BEGIN DATASET CONTENT

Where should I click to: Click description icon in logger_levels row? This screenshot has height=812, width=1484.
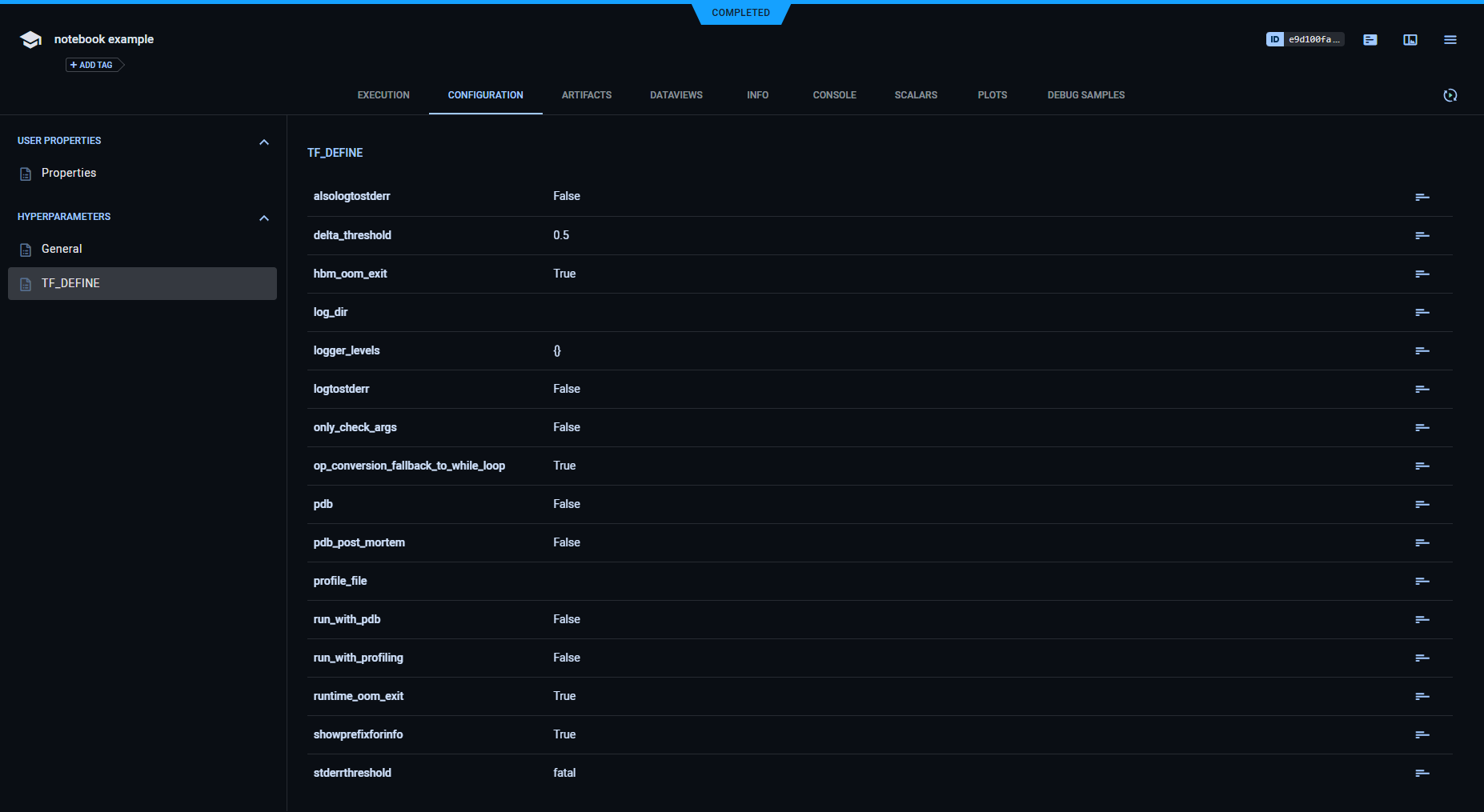(x=1422, y=350)
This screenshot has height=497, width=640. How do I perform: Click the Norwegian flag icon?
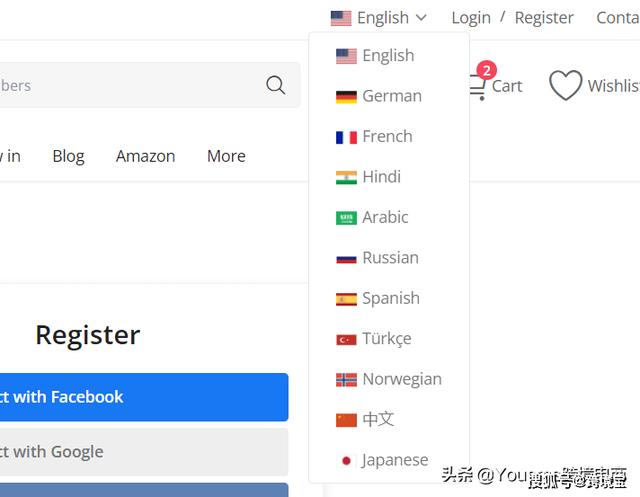tap(346, 380)
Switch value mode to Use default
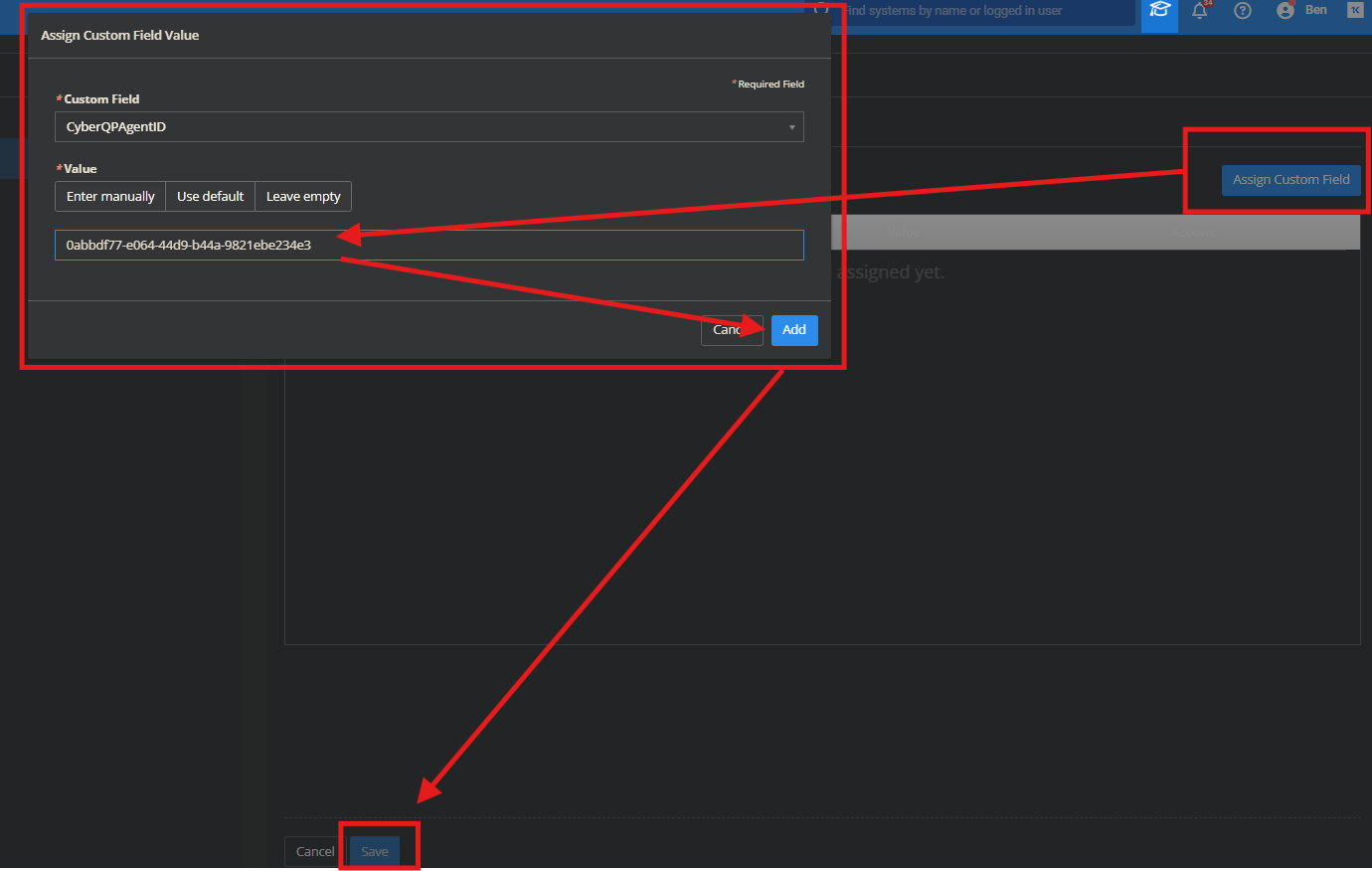 point(210,196)
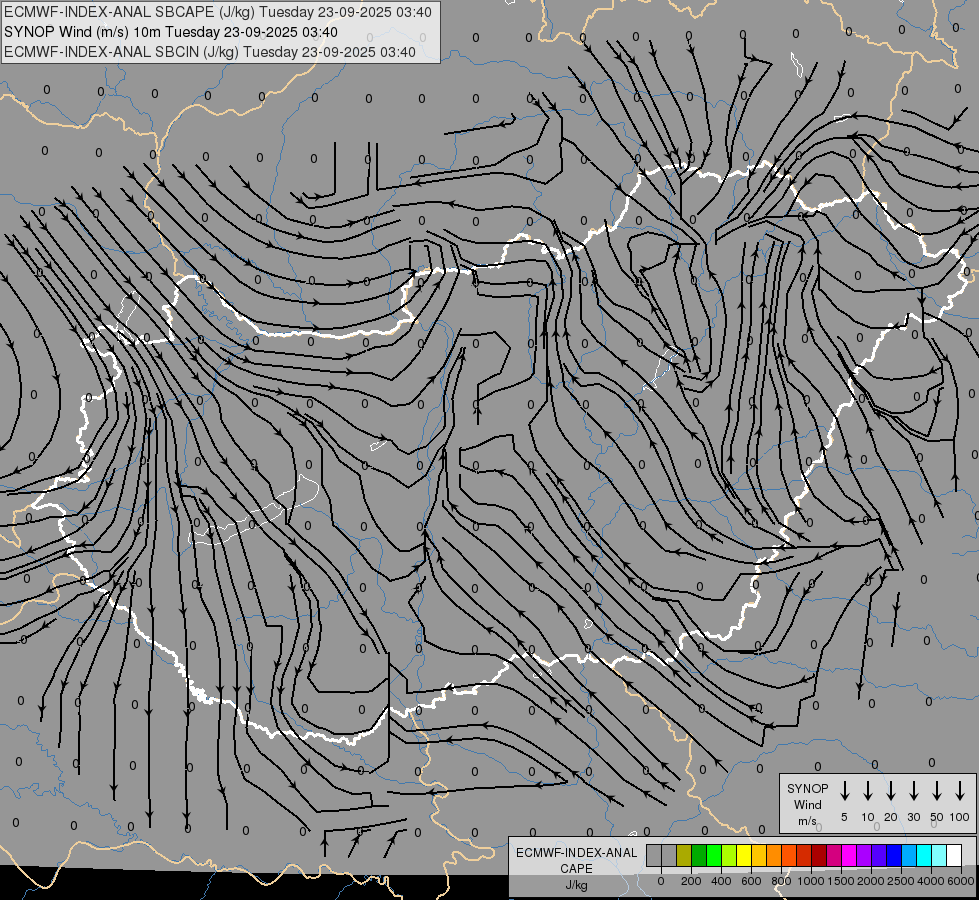
Task: Select the bright green CAPE legend swatch
Action: point(714,856)
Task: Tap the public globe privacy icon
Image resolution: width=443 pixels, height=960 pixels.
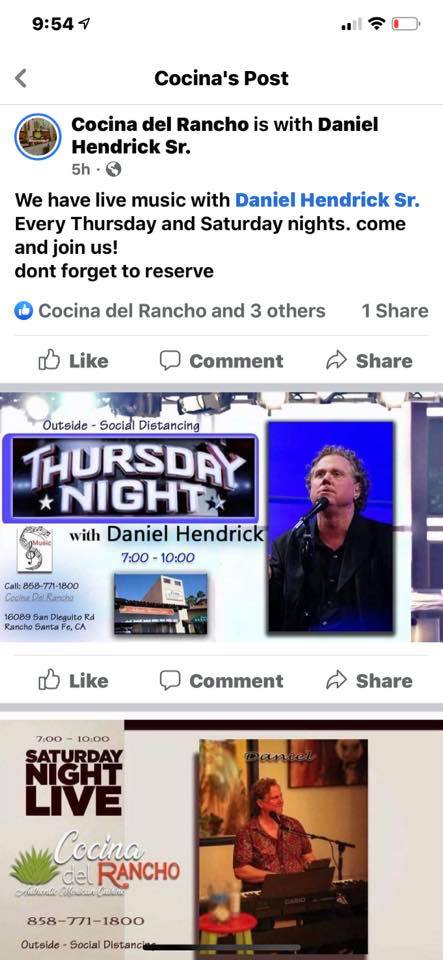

END DATASET CONTENT

EXERCISE INSTRUCTIONS ▸ Each record should be written out again exactly, though without its pictures.

WRITTEN RESPONSE ▸
Where should I click to: Click description icon in logger_levels row? This screenshot has height=812, width=1484.
(x=1422, y=350)
This screenshot has height=497, width=640. How do I perform: Click the Norwegian flag icon?
tap(346, 380)
Switch value mode to Use default
 point(210,196)
Task: Select the bright green CAPE legend swatch
Action: point(714,856)
Task: Tap the public globe privacy icon
Image resolution: width=443 pixels, height=960 pixels.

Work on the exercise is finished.